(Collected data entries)
• • • • • • •

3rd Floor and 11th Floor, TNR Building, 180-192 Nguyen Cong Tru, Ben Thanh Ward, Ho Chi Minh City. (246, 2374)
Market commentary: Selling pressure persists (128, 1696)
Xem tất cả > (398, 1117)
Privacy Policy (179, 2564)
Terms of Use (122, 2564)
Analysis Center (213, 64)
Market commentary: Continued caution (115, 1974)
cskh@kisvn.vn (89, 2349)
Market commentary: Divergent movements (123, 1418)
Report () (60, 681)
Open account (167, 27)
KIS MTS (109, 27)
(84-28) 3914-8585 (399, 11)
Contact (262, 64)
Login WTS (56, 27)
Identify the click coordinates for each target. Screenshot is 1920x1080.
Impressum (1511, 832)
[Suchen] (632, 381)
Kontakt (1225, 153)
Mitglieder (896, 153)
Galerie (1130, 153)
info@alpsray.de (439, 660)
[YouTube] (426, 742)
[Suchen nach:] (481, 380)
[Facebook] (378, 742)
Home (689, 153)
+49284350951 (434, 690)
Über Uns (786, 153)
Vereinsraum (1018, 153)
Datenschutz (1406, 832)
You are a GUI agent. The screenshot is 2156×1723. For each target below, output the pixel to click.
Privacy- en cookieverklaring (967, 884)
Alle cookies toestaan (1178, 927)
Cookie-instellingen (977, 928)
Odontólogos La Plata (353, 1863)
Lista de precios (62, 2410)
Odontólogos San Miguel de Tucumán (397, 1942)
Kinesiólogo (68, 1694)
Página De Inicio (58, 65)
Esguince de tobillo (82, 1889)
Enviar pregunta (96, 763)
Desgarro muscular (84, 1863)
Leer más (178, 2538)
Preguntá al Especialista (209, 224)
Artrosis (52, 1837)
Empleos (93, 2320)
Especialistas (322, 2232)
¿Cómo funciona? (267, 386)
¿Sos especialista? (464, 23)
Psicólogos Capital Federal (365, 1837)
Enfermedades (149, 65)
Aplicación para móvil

• • • • • • •

**Assignment:** All records are to be printed again, exactly and completely.

**Output:**
3rd Floor and 11th Floor, TNR Building, 180-192 Nguyen Cong Tru, Ben Thanh Ward, Ho Chi Minh City. (246, 2374)
Market commentary: Selling pressure persists (128, 1696)
Xem tất cả > (398, 1117)
Privacy Policy (179, 2564)
Terms of Use (122, 2564)
Analysis Center (213, 64)
Market commentary: Continued caution (115, 1974)
cskh@kisvn.vn (89, 2349)
Market commentary: Divergent movements (123, 1418)
Report () (60, 681)
Open account (167, 27)
KIS MTS (109, 27)
(84-28) 3914-8585 (399, 11)
Contact (262, 64)
Login WTS (56, 27)
Identify the click coordinates for each target. Screenshot is 1920x1080.
Impressum (1511, 832)
[Suchen] (632, 381)
Kontakt (1225, 153)
Mitglieder (896, 153)
Galerie (1130, 153)
info@alpsray.de (439, 660)
[YouTube] (426, 742)
[Suchen nach:] (481, 380)
[Facebook] (378, 742)
Home (689, 153)
+49284350951 (434, 690)
Über Uns (786, 153)
Vereinsraum (1018, 153)
Datenschutz (1406, 832)
You are a GUI agent. The screenshot is 2156×1723. For each target below, output the pixel to click.
Privacy- en cookieverklaring (967, 884)
Alle cookies toestaan (1178, 927)
Cookie-instellingen (977, 928)
Odontólogos La Plata (353, 1863)
Lista de precios (62, 2410)
Odontólogos San Miguel de Tucumán (397, 1942)
Kinesiólogo (68, 1694)
Página De Inicio (58, 65)
Esguince de tobillo (82, 1889)
Enviar pregunta (96, 763)
Desgarro muscular (84, 1863)
Leer más (178, 2538)
Preguntá al Especialista (209, 224)
Artrosis (52, 1837)
Empleos (93, 2320)
Especialistas (322, 2232)
¿Cómo funciona? (267, 386)
¿Sos especialista? (464, 23)
Psicólogos Capital Federal (365, 1837)
Enfermedades (149, 65)
Aplicación para móvil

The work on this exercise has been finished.